About this task:
All of the records must come back exactly as they were given.

Extracted records:
..............................

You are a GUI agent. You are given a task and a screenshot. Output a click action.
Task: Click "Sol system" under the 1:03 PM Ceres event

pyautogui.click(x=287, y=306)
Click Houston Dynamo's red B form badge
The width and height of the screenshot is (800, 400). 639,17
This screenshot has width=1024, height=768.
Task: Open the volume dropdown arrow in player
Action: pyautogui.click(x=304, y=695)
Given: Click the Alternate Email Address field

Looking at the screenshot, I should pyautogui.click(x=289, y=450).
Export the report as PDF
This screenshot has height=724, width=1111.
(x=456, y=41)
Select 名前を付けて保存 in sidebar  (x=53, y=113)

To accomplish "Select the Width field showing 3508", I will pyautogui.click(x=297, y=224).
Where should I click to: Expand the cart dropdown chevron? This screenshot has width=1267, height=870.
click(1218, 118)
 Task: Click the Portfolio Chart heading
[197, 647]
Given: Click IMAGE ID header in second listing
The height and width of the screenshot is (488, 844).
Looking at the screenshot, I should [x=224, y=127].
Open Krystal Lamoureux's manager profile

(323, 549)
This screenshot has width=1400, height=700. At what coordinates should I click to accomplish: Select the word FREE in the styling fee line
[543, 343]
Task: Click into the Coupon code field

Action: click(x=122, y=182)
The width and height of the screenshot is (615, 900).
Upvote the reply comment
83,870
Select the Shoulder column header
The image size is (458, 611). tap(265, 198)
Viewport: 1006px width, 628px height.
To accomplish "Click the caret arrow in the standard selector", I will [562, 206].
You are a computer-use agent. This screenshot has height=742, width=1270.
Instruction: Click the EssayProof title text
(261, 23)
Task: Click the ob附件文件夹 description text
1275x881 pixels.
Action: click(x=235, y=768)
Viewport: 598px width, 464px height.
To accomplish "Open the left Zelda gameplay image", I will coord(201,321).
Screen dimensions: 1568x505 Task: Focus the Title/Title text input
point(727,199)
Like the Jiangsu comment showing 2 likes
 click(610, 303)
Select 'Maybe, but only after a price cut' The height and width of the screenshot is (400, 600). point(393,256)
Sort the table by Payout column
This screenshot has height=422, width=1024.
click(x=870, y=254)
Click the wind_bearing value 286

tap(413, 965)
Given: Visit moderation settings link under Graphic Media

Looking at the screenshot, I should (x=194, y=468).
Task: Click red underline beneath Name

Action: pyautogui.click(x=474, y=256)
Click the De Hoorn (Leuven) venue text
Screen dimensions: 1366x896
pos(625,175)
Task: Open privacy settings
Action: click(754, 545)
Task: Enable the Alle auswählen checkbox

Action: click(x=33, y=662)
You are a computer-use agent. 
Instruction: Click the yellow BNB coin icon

..............................

Response box:
You are a GUI agent. You are given a task and a screenshot. Output a click action.
Task: Click "Sol system" under the 1:03 PM Ceres event

pyautogui.click(x=287, y=306)
Click Houston Dynamo's red B form badge
The width and height of the screenshot is (800, 400). 639,17
This screenshot has width=1024, height=768.
Task: Open the volume dropdown arrow in player
Action: pyautogui.click(x=304, y=695)
Given: Click the Alternate Email Address field

Looking at the screenshot, I should pyautogui.click(x=289, y=450).
Export the report as PDF
This screenshot has height=724, width=1111.
(x=456, y=41)
Select 名前を付けて保存 in sidebar  (x=53, y=113)

To accomplish "Select the Width field showing 3508", I will pyautogui.click(x=297, y=224).
Where should I click to: Expand the cart dropdown chevron? This screenshot has width=1267, height=870.
click(1218, 118)
 Task: Click the Portfolio Chart heading
[197, 647]
Given: Click IMAGE ID header in second listing
The height and width of the screenshot is (488, 844).
Looking at the screenshot, I should [x=224, y=127].
Open Krystal Lamoureux's manager profile

(323, 549)
This screenshot has width=1400, height=700. At what coordinates should I click to accomplish: Select the word FREE in the styling fee line
[543, 343]
Task: Click into the Coupon code field

Action: click(x=122, y=182)
The width and height of the screenshot is (615, 900).
Upvote the reply comment
83,870
Select the Shoulder column header
The image size is (458, 611). tap(265, 198)
Viewport: 1006px width, 628px height.
To accomplish "Click the caret arrow in the standard selector", I will [562, 206].
You are a computer-use agent. This screenshot has height=742, width=1270.
Instruction: Click the EssayProof title text
(261, 23)
Task: Click the ob附件文件夹 description text
1275x881 pixels.
Action: click(x=235, y=768)
Viewport: 598px width, 464px height.
To accomplish "Open the left Zelda gameplay image", I will coord(201,321).
Screen dimensions: 1568x505 Task: Focus the Title/Title text input
point(727,199)
Like the Jiangsu comment showing 2 likes
 click(610, 303)
Select 'Maybe, but only after a price cut' The height and width of the screenshot is (400, 600). point(393,256)
Sort the table by Payout column
This screenshot has height=422, width=1024.
click(x=870, y=254)
Click the wind_bearing value 286

tap(413, 965)
Given: Visit moderation settings link under Graphic Media

Looking at the screenshot, I should (x=194, y=468).
Task: Click red underline beneath Name

Action: pyautogui.click(x=474, y=256)
Click the De Hoorn (Leuven) venue text
Screen dimensions: 1366x896
pos(625,175)
Task: Open privacy settings
Action: click(754, 545)
Task: Enable the Alle auswählen checkbox

Action: click(x=33, y=662)
You are a computer-use agent. 
Instruction: Click the yellow BNB coin icon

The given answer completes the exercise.